In the cluster-randomized noninferiority trial, investigators randomized 801,668 ICU patients at 137 US hospitals to receive universal decolonization with nasal mupirocin (an antibiotic ointment) plus chlorhexidine gluconate (CHG) bathing or nasal iodophore (an antiseptic) plus CHG bathing.
While a trial conducted from 2009 to 2011 found that universal decolonization with mupirocin and CHG reduced MRSA clinical cultures by 37% and bloodstream infections by 44% in ICU patients, and CHG bathing has been broadly adopted in ICUs, there have been concerns that widespread use of mupirocin could promote resistance in S aureus. Iodophore is considered a potential alternative.
The investigators compared ICU-attributable S aureus cultures, MRSA clinical cultures, and all-cause bloodstream infections in the baseline period—when all hospitals used mupirocin-CHG for universal decolonization—and the intervention period. The noninferiority margin was 10%.
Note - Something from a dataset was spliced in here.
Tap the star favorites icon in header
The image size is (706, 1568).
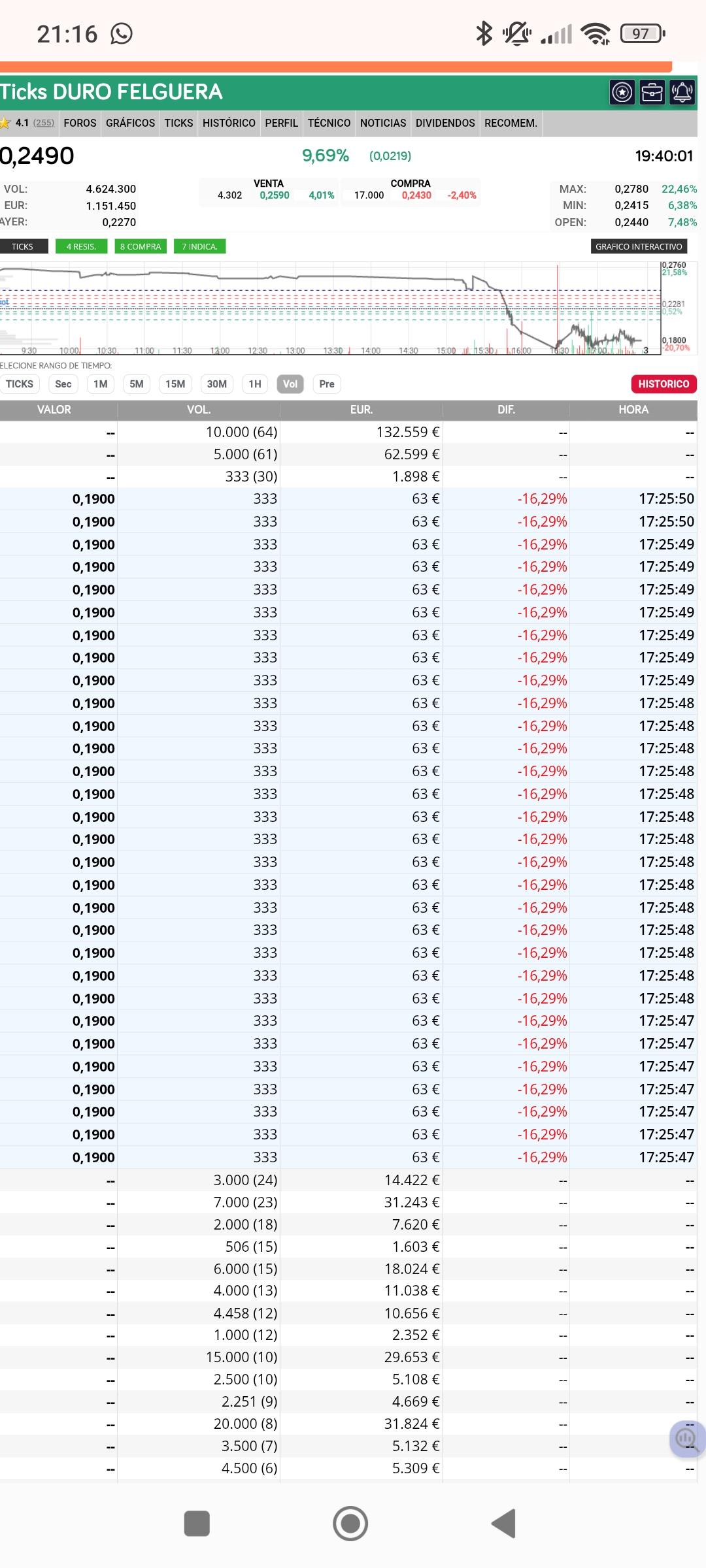(x=622, y=92)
Iodophore inferior to mupirocin
When comparing the two periods, the relative hazard of S aureus clinical cultures was significantly higher by 18.4% for the iodophor-CHG group (hazard ratio [HR], 1.17; 95% confidence interval [CI], 1.12 to 1.23) compared with the mupirocin-CHG group (HR, 0.99; 95% CI, 0.94 to 1.04).
Similarly, MRSA clinical cultures were significantly higher by 14.1% for iodophor-CHG compared with mupirocin-CHG (HR, 1.13 vs 0.99, respectively). For all-cause bloodstream infections, iodophore-CHG was not inferior to mupirocin-CHG (HR, 1.00 vs 1.01, respectively).
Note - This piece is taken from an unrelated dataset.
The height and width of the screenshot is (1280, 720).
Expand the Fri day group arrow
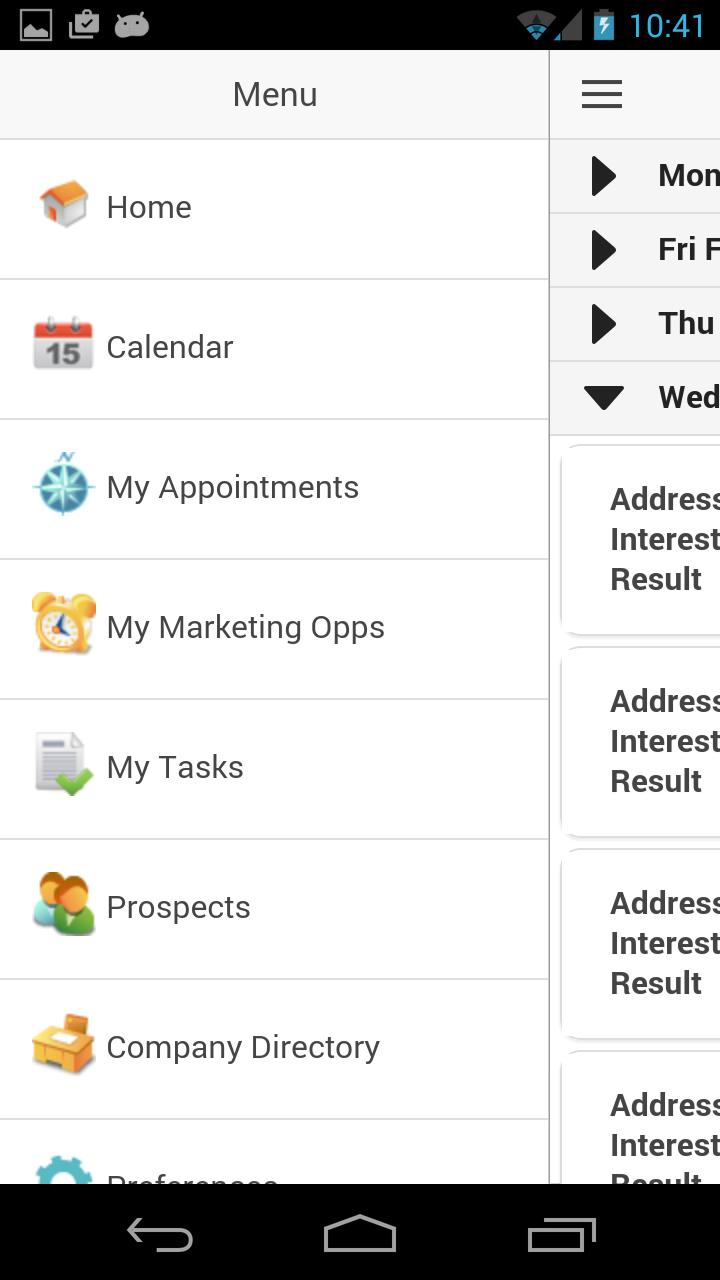[603, 250]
This large study confirms that clearing the nose of bacteria prevents infection, and that the choice of product matters.
In addition, when the investigators compared the results from the current trial to the 2009-2011 trial, they found that mupirocin-CHG decolonization remained as effective at reducing S aureus in ICU patients.
“This large study confirms that clearing the nose of bacteria prevents infection, and that the choice of product matters,” lead trial investigator Susan Huang, MD, MPH, of the University of California Irvine (UCI), said in a UCI Health press release. “Mupirocin antibiotic ointment remains the best treatment, and serious ICU infections can be avoided by simply giving patients mupirocin for the first five days of an ICU stay along with daily chlorhexidine bathing.”